Young disagrees with his party’s officials who have either written off the Ron Paul supporters or saddled them with pejorative names like “wingnuts” or “Paulies.”
“They’re expecting 200 Ron Paul supporters at the fairgrounds for this convention – I think it’s short-sighted to discount those supporters,” he said. “They believe that by taking part in the system, they have a vote, they have a say. Anybody can stand outside the hall and scream, but it makes more sense to have a seat at the table.”
What seems to concern Young and others who have been involved in GOP affairs over the years is the preparedness of this new crop of conservative delegates to understand how political machinery actually works. Young, a Realtor who spends hundreds of hours volunteering for local causes as an organizer, DJ and announcer, is also a political gadfly at the state level who has office walls filled with photos of himself eating, socializing and recreating with just about every top elected republican in the state.
The affiliations run so deep that Gov. Otter doffed his cowboy regalia and suited up to perform Young’s wedding ceremony.
While respectful of the newcomers, Young wondered aloud whether their grassroots enthusiasm will trump tried-and-true political connections and help the GOP offset what appears to be a favoring tide for Democrats. In particular, longtime party faithful express concern about the wisdom of forcing an ideological laundry list on Republicans as a whole in an effort to separate conservative wheat from moderate chaff. Or the other way around – Young thinks the GOP has become polarized to the point where both sides want to test the loyalty of its members.

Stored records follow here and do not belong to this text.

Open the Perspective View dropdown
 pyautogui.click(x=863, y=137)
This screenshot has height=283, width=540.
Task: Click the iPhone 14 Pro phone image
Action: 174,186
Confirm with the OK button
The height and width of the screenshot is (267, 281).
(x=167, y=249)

“The far left and the far right in the party want to have a litmus test for who is a ‘true Republican’ and who is not,” he said. “Let me know when doing that can get our party turnout above 15 percent for an election. Once that happens, I’ll be the monkey screaming ‘I’m a believer!’ at the top of my lungs.”
If the Idaho Republican Party veers strongly toward a more conservative platform, Young said, Democrats could start to do something they haven’t done for a long time – win more elections.
“Idaho is one-third Republican, one-third Democrat and one-third Independent,” he listed. “And 85 percent of those voters describe themselves as being moderate. The republican brand is in trouble nationwide. If the GOP becomes more conservative, the democrats have an advantage.
“I think it’s critical that we come out of this convention as a unified party, prepared to roll up our sleeves and get to work,” he added.
State Democrats, on the other hand, are happy to stand by and watch their rivals roll up their sleeves for what could be a prolonged battle on convention floors in Idaho and beyond.
“I’m perfectly content to let the republican’s fight among themselves for as long and as hard as they’d like to,” said R. Keith Roark, chair of the Idaho State Democratic Party. “I would like nothing better than to see that far right-wing element prevail at their state convention. Because, when you have a litmus test for members of your party – when you demand a kind of ‘doctrinal purity’ – you are appealing to fewer and fewer people. The tent gets smaller and the opening to the tent starts to close.”
For conservatives like Bryan Fischer, though, simply being renowned as “the reddest of the red states” in the U.S. is no longer enough. Going forward, entering Republican tent could require subscribing to a roster of “grassroots” principles.
“Just because it’s the most Republican state in the union doesn’t mean it’s the most conservative state in the union,” he said. “It’s time to switch that around and take control of the Republican Party.”